- Born: 24 July 1883 Munich, Germany
- Died: 7 December 1972 (aged 89) Tokyo, Japan
- Occupation: Musician
- Children: 1
- Parent(s): Hedwig Dohm Alfred Pringsheim
- Relatives: Katharina Pringsheim (twin sister)

= Klaus Pringsheim Sr. =

German musician (1883–1972)

Klaus Pringsheim Sr. (24 July 1883 – 7 December 1972) was a German-born composer, conductor, music-educator and the twin brother of Katharina "Katia" Pringsheim, who married Thomas Mann in 1905.

== Biography ==
Pringsheim was the son of mathematician and artist Alfred Pringsheim and his wife Hedwig Dohm Pringsheim, who was an actress in Berlin before her marriage. His son, historian Klaus Pringsheim Jr. (23 May 1923 – 6 February 2001), attended Bunce Court School, a German Jewish refugee school in Kent, England during World War II.
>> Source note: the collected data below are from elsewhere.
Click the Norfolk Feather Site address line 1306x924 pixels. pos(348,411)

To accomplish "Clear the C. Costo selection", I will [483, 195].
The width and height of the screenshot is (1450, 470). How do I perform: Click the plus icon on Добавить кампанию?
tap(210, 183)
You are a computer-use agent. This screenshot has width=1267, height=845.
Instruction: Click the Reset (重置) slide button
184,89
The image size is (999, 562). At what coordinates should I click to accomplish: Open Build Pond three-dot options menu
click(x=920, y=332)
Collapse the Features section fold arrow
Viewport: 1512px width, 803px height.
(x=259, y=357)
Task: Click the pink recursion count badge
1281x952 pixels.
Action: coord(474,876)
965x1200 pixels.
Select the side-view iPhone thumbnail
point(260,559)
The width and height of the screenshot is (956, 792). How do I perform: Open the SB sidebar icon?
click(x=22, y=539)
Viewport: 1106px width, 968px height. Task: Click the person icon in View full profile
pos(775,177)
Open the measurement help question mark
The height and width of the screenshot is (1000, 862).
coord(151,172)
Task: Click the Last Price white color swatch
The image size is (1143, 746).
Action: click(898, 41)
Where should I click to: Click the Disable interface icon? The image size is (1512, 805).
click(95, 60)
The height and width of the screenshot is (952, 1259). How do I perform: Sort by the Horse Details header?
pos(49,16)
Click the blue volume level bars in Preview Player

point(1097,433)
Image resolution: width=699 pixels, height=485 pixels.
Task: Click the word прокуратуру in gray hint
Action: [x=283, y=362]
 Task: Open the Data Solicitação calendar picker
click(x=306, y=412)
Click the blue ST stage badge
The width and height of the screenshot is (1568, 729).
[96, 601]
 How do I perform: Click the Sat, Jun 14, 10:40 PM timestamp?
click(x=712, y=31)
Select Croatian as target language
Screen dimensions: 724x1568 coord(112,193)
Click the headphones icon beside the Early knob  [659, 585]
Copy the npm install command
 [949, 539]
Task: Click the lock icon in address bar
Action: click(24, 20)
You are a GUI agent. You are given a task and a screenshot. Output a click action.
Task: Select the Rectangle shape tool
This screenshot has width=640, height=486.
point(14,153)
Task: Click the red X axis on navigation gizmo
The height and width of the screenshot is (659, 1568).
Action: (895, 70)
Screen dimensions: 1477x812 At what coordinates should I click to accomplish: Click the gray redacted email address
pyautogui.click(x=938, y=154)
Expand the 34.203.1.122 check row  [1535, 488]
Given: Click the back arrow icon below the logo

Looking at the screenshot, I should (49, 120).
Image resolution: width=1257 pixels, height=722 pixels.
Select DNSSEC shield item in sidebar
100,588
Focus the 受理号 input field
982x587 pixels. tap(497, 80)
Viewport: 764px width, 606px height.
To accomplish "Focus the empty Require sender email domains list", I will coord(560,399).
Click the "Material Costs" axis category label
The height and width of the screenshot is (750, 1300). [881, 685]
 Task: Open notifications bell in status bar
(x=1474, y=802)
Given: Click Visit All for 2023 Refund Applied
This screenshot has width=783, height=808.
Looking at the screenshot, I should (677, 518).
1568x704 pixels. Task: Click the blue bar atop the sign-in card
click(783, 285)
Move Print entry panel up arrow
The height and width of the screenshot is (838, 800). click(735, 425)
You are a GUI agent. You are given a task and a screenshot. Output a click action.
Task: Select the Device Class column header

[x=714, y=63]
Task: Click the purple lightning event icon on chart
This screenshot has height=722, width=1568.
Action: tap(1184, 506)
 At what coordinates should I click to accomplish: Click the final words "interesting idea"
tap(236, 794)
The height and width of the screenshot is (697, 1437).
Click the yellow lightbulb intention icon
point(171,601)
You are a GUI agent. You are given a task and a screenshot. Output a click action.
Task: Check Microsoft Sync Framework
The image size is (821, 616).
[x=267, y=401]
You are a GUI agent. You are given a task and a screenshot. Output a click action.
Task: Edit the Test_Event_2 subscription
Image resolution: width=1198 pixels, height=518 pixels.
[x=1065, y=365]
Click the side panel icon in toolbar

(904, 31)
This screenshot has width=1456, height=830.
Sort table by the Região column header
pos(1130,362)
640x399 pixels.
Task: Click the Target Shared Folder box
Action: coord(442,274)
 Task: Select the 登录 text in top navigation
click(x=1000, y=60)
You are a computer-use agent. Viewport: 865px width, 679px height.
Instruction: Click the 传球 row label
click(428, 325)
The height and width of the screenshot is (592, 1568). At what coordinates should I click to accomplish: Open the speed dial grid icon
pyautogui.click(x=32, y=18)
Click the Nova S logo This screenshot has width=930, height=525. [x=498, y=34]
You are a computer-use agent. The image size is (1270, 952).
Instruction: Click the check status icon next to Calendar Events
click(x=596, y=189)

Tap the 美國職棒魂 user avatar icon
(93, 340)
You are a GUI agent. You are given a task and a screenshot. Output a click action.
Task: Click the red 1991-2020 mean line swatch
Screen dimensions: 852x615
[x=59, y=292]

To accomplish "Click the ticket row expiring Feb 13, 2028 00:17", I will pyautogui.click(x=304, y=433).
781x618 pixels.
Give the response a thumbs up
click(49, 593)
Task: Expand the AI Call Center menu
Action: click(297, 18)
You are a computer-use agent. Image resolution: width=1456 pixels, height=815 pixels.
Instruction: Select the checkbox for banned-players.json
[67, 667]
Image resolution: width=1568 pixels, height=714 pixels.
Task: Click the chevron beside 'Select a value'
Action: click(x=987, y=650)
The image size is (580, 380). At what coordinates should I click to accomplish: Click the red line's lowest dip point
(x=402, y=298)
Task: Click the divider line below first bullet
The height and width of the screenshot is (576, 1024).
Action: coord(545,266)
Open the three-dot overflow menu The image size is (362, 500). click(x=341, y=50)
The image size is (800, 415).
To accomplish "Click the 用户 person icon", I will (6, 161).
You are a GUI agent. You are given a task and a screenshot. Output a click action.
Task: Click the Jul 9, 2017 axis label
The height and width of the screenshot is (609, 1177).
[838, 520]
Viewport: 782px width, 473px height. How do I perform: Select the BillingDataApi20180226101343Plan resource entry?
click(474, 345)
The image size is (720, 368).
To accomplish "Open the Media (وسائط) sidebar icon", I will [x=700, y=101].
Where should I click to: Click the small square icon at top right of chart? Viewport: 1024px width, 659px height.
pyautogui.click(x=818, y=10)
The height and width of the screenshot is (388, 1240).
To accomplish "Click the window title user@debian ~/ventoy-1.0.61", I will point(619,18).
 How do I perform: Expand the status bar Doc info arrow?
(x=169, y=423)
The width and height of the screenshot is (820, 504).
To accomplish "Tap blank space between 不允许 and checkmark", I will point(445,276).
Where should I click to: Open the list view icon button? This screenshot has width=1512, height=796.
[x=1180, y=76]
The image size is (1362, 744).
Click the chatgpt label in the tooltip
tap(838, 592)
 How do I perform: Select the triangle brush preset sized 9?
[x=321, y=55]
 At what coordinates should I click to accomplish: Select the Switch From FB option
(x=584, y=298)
A former pupil of Gustav Mahler, Pringsheim Sr. was invited to Tokyo in 1931 to become professor of music at the Tokyo National University of Fine Arts and Music. Known for establishing and propagating Western classical music in Japan, Pringsheim had a great influence on many later Japanese musicians. Among his famous students are Kōmei Abe, Kozaburo Hirai and Isotaro Sugata.